Source data:
┌──

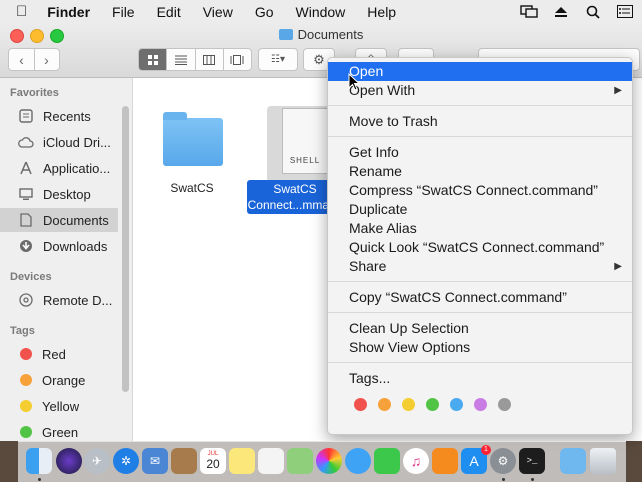  Describe the element at coordinates (532, 461) in the screenshot. I see `terminal-dock-icon: >_` at that location.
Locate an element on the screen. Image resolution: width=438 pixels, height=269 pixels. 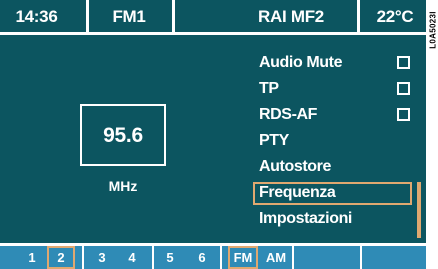
band-fm-button: FM is located at coordinates (243, 258).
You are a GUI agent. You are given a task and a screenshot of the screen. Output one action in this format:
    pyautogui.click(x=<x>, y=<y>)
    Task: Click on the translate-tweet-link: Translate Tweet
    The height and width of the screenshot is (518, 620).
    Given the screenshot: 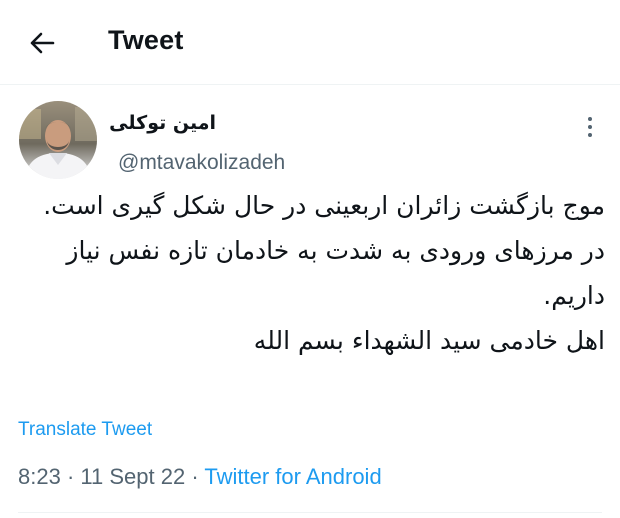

└──

EXERCISE DETAILS: Pull out every line of the material above word for word, leaving the pictures out of your answer.

SOLUTION TO THE EXERCISE:
  Describe the element at coordinates (532, 461) in the screenshot. I see `terminal-dock-icon: >_` at that location.
Locate an element on the screen. Image resolution: width=438 pixels, height=269 pixels. 
band-fm-button: FM is located at coordinates (243, 258).
You are a GUI agent. You are given a task and a screenshot of the screen. Output one action in this format:
    pyautogui.click(x=<x>, y=<y>)
    Task: Click on the translate-tweet-link: Translate Tweet
    The height and width of the screenshot is (518, 620).
    Given the screenshot: 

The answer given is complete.